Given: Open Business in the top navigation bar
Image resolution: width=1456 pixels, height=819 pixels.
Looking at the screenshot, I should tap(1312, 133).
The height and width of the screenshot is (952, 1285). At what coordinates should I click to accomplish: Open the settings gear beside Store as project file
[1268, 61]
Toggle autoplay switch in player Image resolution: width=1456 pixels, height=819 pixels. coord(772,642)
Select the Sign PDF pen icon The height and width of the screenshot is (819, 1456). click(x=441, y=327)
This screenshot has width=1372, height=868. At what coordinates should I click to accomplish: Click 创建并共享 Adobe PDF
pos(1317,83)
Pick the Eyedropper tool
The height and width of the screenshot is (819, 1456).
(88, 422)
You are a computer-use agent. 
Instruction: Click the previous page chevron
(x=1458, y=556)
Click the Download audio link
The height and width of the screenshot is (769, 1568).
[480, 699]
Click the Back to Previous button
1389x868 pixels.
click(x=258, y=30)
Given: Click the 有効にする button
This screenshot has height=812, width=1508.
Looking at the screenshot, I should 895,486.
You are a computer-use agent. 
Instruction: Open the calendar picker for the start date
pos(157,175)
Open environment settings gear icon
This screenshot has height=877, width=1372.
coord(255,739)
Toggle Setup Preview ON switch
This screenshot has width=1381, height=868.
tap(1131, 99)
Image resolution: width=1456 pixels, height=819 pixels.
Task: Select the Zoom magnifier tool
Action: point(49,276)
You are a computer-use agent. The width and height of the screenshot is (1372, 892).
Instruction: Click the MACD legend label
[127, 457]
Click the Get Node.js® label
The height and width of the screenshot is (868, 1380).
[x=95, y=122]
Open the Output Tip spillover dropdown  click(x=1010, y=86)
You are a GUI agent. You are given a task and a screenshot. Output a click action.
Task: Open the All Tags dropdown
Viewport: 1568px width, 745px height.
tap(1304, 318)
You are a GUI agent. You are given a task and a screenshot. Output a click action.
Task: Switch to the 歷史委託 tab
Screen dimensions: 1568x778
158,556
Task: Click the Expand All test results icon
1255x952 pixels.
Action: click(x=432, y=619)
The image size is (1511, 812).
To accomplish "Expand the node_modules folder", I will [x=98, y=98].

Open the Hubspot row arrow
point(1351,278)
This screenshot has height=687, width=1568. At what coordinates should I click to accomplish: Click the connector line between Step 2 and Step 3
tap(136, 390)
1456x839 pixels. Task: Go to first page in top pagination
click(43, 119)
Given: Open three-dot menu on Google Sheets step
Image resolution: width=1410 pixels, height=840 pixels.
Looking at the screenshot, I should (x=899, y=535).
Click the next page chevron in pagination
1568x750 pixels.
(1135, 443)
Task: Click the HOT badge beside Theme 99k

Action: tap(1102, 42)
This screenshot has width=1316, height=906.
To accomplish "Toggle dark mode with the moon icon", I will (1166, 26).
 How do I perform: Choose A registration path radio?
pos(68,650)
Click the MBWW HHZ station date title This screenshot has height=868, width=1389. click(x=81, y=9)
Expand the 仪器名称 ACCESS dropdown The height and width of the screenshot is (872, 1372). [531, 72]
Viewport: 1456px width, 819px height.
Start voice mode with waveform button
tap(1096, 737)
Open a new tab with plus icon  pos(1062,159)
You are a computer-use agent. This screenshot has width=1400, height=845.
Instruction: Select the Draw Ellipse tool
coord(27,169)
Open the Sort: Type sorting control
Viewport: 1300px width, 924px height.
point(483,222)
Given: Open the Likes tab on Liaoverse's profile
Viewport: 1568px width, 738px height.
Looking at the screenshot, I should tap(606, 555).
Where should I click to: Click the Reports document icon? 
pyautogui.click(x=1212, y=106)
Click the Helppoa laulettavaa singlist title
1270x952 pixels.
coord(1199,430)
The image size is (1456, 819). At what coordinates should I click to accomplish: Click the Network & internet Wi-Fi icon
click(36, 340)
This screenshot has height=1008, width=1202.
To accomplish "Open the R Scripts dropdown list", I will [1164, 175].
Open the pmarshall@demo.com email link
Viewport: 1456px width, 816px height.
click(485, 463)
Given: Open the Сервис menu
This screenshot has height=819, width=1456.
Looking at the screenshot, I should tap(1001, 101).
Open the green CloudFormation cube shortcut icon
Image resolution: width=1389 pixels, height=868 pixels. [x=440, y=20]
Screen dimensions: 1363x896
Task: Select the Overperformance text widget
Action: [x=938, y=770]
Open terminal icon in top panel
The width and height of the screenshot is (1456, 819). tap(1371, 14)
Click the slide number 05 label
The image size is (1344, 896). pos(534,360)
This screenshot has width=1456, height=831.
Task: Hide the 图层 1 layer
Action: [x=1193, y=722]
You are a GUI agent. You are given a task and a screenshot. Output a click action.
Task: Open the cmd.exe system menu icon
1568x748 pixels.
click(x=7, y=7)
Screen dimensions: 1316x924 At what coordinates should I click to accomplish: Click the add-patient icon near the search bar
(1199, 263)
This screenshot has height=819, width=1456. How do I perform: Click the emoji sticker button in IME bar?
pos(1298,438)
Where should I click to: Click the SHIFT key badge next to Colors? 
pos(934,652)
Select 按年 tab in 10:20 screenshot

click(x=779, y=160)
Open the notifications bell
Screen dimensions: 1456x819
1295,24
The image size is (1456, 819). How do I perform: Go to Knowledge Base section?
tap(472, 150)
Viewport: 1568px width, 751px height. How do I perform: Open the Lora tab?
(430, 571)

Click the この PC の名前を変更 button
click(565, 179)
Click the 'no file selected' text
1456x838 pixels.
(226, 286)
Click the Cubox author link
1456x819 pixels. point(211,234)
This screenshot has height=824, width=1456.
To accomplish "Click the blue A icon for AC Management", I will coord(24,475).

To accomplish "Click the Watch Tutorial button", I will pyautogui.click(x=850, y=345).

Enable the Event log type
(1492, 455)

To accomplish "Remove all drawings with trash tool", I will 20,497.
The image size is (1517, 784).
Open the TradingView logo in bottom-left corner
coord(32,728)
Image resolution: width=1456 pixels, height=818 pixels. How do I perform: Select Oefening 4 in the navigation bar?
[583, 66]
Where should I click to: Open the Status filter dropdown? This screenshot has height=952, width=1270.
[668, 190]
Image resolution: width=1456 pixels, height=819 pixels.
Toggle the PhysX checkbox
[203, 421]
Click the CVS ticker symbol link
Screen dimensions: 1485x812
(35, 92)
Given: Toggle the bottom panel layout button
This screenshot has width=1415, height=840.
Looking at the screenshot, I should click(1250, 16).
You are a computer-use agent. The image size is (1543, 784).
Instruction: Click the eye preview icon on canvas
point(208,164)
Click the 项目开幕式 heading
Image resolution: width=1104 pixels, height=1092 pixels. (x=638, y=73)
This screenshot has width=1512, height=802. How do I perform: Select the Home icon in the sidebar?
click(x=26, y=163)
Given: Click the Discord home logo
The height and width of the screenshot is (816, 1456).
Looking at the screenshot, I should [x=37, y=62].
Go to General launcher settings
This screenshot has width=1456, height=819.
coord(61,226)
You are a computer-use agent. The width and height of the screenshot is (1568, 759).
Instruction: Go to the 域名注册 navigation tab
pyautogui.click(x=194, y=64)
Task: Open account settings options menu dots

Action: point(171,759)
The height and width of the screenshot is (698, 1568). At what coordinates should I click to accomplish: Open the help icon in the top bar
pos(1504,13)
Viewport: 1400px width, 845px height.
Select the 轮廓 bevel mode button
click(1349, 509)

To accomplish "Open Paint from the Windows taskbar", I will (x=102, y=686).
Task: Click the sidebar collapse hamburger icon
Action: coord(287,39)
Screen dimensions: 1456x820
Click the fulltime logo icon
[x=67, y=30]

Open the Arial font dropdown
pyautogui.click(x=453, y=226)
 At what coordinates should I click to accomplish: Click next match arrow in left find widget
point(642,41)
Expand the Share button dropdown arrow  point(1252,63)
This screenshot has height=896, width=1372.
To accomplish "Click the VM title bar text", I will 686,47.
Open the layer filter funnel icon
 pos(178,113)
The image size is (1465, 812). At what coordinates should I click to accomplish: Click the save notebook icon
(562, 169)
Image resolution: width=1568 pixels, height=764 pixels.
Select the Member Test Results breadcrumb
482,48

WORK INSTRUCTION:
When a line contains the string "Expand", copy it from the records.

RESPONSE TO THE TASK:
Task: Click the Expand All test results icon
To accomplish "Expand the node_modules folder", I will [x=98, y=98].
Expand the 仪器名称 ACCESS dropdown The height and width of the screenshot is (872, 1372). [531, 72]
Expand the Share button dropdown arrow  point(1252,63)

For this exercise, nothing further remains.